Vertical Entertainment

Other People (2016)

Run Time: 97 min | IMDb: 6.7/10

There’s a lot going on in the dramedy Other People. Most of the action centers on Jesse Plemmons’ David, a 29-year-old gay man returning home to a conservative, religious household. Then there’s the subplot, David’s coming home because his mother (a brilliant Molly Shannon) has cancer. On top of that, David is trying to reconcile with his father, a man who refuses to accept his son’s sexuality even though it’s been 10 years since he came out of the closet. Of course, Shannon can be counted on to bring the laughs, even as a woman who’s resigned herself to an early grave, and Plemmons is awkward and endearing as a young man searching for his place in the world. Most of the comedy is mined from pretty sh*tty circumstances, but there’s a lot of heart to this one.

Dimension

Bad Santa (2003)

Run Time: 91 min | IMDb: 7.1/10

If Billy Bob Thornton set out to make the raunchiest Christmas comedy in the history of film, he succeeded with Bad Santa.

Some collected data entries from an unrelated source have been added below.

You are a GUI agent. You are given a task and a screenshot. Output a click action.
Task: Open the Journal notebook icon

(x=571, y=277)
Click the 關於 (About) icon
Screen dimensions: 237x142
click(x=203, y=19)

The holiday classic is the trailer trash alternative to those sappy, feel-good family films that normally litter the seasonal lineup. Thornton plays Willie, a sex-addicted alcoholic moonlighting as a mall Santa. With his dwarf assistant, the two pull of carefully planned heists once the doors close but when Willie begins to spiral out of control, meeting a young kid being bullied by schoolyard punks and beginning a relationship with a woman with a Santa fetish, sh*t really hits the fan.

Netflix

The Polka King (2017)

Run Time: 95 min | IMDb: 5.9/10

Jack Black stars in this quirky comedy about the leader of a polka band who finds himself in trouble with the law after running a multi-million dollar Ponzi scheme. Black plays Jan Lewans, an immigrant working hard to pursue the American dream, performing with dancing bears, delivering pizzas, and swindling unsuspecting investors out of their money. Jenny Slate plays Jan’s wife, a beauty pageant contestant, but Black is the real star of the show, proving his comedic chops with this eccentrically memorable turn.

The Orchard

The Overnight (2015)

Run Time: 79 min | IMDb: 6.1/10

Adam Scott and Taylor Schilling star in this zany sex comedy about a couple of newcomers to Los Angeles who make friends with their married neighbors and are treated to a surprise awakening in their own love life. It all begins with a playdate that turns into an R-rated soiree once the kids go to sleep. From there, Scott and Schilling’s characters indulge in some wild, awkward encounters with their next-door neighbors, which have them questioning those boring heteronormative concepts like monogamy and fidelity.